Chapman’s key talent seems to be structure. Bright and Yellow, Hard and Cold shows obvious care in juggling three, almost four, narratives simultaneously—the historical accounts of the famed gold heist from the point of view of the hapless depression bumpkin Delroy, Anglin’s search for the gold, McKinney’s search for Anglin, and McKinney’s personal struggles with single parenting, love, and career. It’s an interesting combination of character and action. Anglin’s murderous quest keeps the narrative driving while McKinney’s relentless search for Anglin infuses the text with believable characters with human emotion not typical in crime novels. There’s a real heart behind the building mayhem.

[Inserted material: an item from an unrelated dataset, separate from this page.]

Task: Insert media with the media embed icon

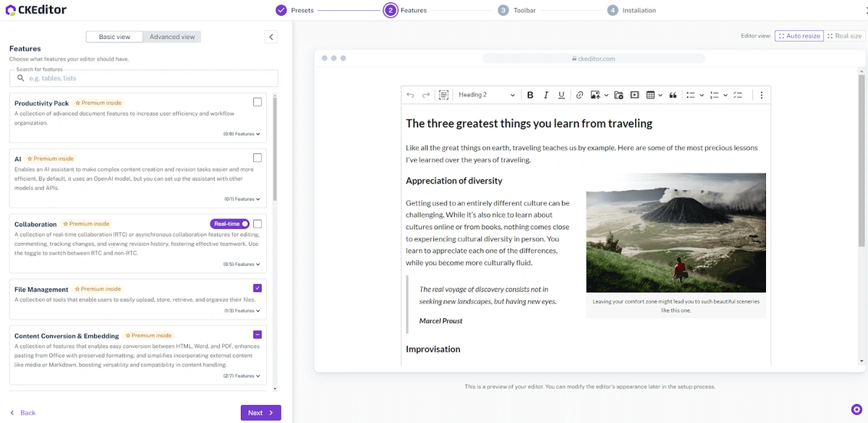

The faults of Bright and Yellow, Hard and Cold exist in and among the structure of the novel itself. The dialogue between McKinney and his colleagues, as well as his daughter Angelina, is often too sentimental to be credible while Anglin’s crude brutality occasionally renders him a two-dimensional bad guy. The obvious hip references to Chicago—blues, fast food, etc.—plus the historical subplot reduce the novel’s narrative strength, too.
Overall though, Bright and Yellow, Hard and Cold has a unique crime story to tell, keeps it gripping, and makes one wonder what Mr. Chapman has up his sleeve for the next novel.